The property in The Eternal Daughter has been lost to the family. It is now a commercial, and thus a slightly grubby middle-class, concern rather than a gentry family home with all its history of good and bad. Despite the early suggestions of ruin, the Welsh mansion is actually in good condition and a popular hotel. As such, it represents an optimistic view of changing social relations: evolving towards a more democratic if essentially capitalist future. The property in All of Us Strangers is cosy but also empty. Adam never interrupts the present owners of his childhood home. They aren't there just as there is no one, apart from Harry, in the block of well-appointed flats in London where Adam now lives, which feels more like an abandoned spaceship than a slab of prime real estate, an effect heightened by the vivid sunsets that Adam observes from his 22nd floor eyrie. This property is also capitalist but it looks more like an investment: the urban flat as safe deposit box for distant investors; the suburban home as a Thatcherite aspiration now found to be devoid of humanity. 

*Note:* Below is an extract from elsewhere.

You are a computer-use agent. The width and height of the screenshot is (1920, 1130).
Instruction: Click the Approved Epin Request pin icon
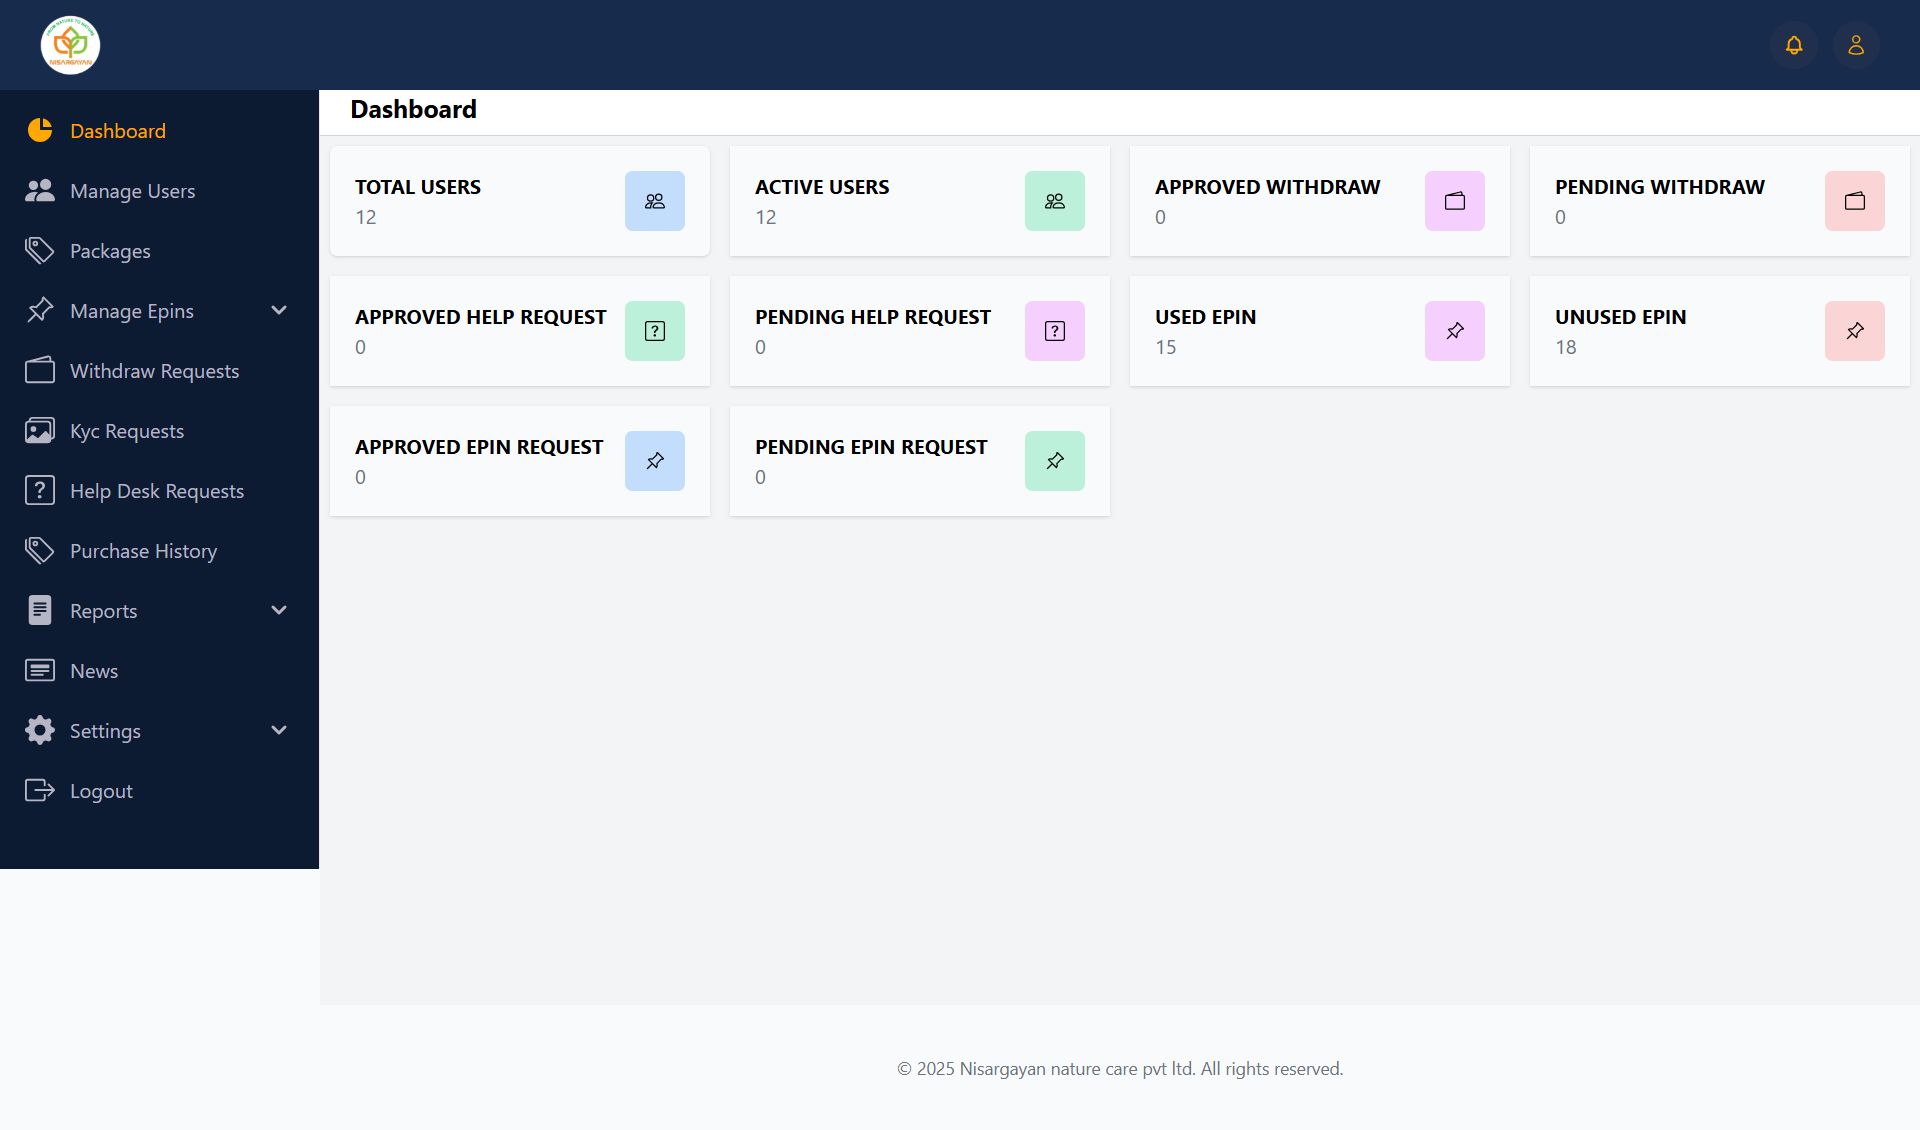(x=655, y=461)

Gothic fiction is characterised by fear, the supernatural and the demands the past makes on the present. Julie fears a childless old age, Adam a life of loneliness. For both of them the supernatural is less a threat than a device that allows them to commune with the dead: a form of spiritualism for people who don't believe in spirits. The dynamic of both stories sets a time-limit on the past's demands - there is no haunting as such and the ghosts are a friendly as Caspar - and both protagonists come to realise that they must let the past go so that they, rather than the dead, can rest in peace. Both films ultimately supersede the gothic: Hogg's by highlighting the self-indulgence of the aesthetic and letting the light of day in; Haigh's by revealing that terror and inconsolable loss are quotidian emotions that affect us all, not the preserve of a social elite with refined sensibilities. Both are wonderful films. In contrast, the ending of Saltburn, in which Barry Keoghan's character cavorts naked through his newly-acquired palatial home, suggests little more than the masturbatory fantasy of an estate agent as imagined by someone who knows the correct cutlery to use on all occasions.